◆ **Supplied text**
Deletion is done with rebasing, which means that you are able to rewrite your feed. So content that you address for commenting or whatever needs to be separate from the feed itself, and in theory you could comment upon a feed entry that is missing from the head. These orphaned contents will always point to an identity, and the datablobs are the same, but may not be discoverable.

Drop Box

Some singalling servers provide a dropbox service, which allows blobs to be stored and shared on a server for a finite period of time and offered up to every client that connects to the server. These are expected to be multiencrypted with the synod's public key and perhaps with the sub-identities key so the recipient is obscured.

The synod should announce endpoints that it uses for signalling and where it potentially receives messages.

The system should pull down messages from the inboxes – which can be public places that automatically delete everything after 14 days or whenever – and then you can choose to pull something down or not. Entries are meant to be small but can point to larger blobs.

Protocol

The protocol exchanges JSON messages over a reliable transport that delivers complete, discrete messages. Initial implementation targets websockets and WebRTC data transport.

When a node to node connection is established – using WebSockets to a well known address for example – a session is created between the two nodes. This is done by node a generating a random string and node b signing it, and node b generating a random string and node a signing it. Once done, both nodes know that the other is in possession of the private key that matches their public key.

Nodes then announce which services they are willing to provide to each other, which could be a subset of the full set of services provided for trusted identities.

Services

Each client is able to provide services for other ones outside of blob propogation, which all clients are required to provide, though they have no requirement for any data persistency. (In other words, you need to be able to serve up at least blob referencing your identity and things you choose, but don't need to serve anything you don't have or want to share.)

◆ **Material supplied**
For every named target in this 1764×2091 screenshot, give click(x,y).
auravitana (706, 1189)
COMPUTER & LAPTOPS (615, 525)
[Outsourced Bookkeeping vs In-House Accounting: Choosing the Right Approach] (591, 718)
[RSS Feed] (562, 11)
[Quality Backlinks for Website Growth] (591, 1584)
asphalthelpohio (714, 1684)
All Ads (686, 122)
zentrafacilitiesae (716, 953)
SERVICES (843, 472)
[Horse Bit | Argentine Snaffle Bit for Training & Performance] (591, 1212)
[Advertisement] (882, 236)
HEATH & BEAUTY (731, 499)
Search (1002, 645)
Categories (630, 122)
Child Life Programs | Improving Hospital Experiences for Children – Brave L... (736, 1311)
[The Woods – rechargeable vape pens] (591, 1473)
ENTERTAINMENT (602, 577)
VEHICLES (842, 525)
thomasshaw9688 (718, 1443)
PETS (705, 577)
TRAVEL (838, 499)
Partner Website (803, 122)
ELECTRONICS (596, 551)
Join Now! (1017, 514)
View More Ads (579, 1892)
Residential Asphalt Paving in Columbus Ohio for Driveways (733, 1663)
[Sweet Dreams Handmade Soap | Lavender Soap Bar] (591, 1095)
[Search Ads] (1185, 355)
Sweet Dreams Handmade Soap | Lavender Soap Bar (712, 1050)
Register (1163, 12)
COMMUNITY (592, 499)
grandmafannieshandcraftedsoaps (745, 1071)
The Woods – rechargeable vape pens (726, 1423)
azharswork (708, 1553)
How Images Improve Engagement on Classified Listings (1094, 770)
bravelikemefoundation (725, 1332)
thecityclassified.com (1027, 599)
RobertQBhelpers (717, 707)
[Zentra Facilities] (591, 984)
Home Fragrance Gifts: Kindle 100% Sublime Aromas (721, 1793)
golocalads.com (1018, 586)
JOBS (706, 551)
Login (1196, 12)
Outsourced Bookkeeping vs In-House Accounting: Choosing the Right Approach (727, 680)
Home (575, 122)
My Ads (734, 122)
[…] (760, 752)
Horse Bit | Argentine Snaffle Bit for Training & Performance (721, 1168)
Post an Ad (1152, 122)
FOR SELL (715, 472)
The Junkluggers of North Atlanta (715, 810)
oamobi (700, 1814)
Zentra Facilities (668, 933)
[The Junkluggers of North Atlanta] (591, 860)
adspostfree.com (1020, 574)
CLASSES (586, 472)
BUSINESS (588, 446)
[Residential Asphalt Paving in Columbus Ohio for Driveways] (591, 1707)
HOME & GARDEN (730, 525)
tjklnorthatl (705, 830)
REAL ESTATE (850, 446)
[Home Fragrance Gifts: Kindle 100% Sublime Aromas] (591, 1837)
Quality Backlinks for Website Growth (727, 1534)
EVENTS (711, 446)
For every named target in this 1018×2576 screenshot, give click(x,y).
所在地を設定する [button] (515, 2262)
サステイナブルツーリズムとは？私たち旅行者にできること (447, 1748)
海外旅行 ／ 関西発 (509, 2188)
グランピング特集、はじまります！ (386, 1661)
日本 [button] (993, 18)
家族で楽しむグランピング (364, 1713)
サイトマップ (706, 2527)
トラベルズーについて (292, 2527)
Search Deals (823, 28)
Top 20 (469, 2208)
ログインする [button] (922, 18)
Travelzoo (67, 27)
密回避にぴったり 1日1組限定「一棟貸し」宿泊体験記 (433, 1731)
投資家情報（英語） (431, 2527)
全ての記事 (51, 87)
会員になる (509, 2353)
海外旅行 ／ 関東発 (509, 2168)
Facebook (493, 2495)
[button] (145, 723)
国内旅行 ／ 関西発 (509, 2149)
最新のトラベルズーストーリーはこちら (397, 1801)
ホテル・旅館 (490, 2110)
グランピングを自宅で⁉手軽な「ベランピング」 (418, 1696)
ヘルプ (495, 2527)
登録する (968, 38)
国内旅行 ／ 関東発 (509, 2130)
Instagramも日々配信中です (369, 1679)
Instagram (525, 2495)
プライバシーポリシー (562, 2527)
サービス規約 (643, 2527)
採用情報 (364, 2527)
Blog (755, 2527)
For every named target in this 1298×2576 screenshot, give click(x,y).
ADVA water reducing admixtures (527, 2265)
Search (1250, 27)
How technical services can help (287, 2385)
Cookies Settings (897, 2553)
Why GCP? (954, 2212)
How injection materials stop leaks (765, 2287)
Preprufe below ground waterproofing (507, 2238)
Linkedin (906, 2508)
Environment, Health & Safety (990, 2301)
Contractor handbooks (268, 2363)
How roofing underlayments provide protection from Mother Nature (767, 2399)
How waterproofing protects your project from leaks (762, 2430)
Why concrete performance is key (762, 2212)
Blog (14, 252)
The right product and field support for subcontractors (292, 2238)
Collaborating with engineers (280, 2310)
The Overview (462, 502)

◆ **What the task requires**
Write the next few sentences of the protocol design text, picking up after its final sentence. The rows were taken from a different source than the protocol design text.

◆ **Right answer**
ServiceDescription
blobsBlob sharing
headtrackingremembers the latest head for identities
signallingNetwork presence
relayingpassing data to a mutually connection not directly
dropboxReceives and forwards requests from unknown identities
data leaseStoring of blobs with some guarentees
voiceVoice calling
videoVideo calling

Blob sharing

Every bit of data in the system is stored as a key pair, with the key being the cryptographic hash of the data. This blob could be an entities which contains metadata to describe itself; a signature and a link to a blob containing the public key signing it, and a link to a synod which is the account that is associated with the identity.

When a client connects, it notifies the other side which blobs it's interested in, and other other side says which blobs it has.

Signalling

Signalling is a way to broadcast to other nodes the your latest [identity,head] pair and as a way to coordinate WebRTC connections. If two clients are connected over Websockets to the same singalling server they can exchange messages directly, which allows for offer and answer SDP messages to make initial contact with a node that doesn't allow incoming connections (i.e. web browsers) and then will be able to coordinate the connection through a STUN server.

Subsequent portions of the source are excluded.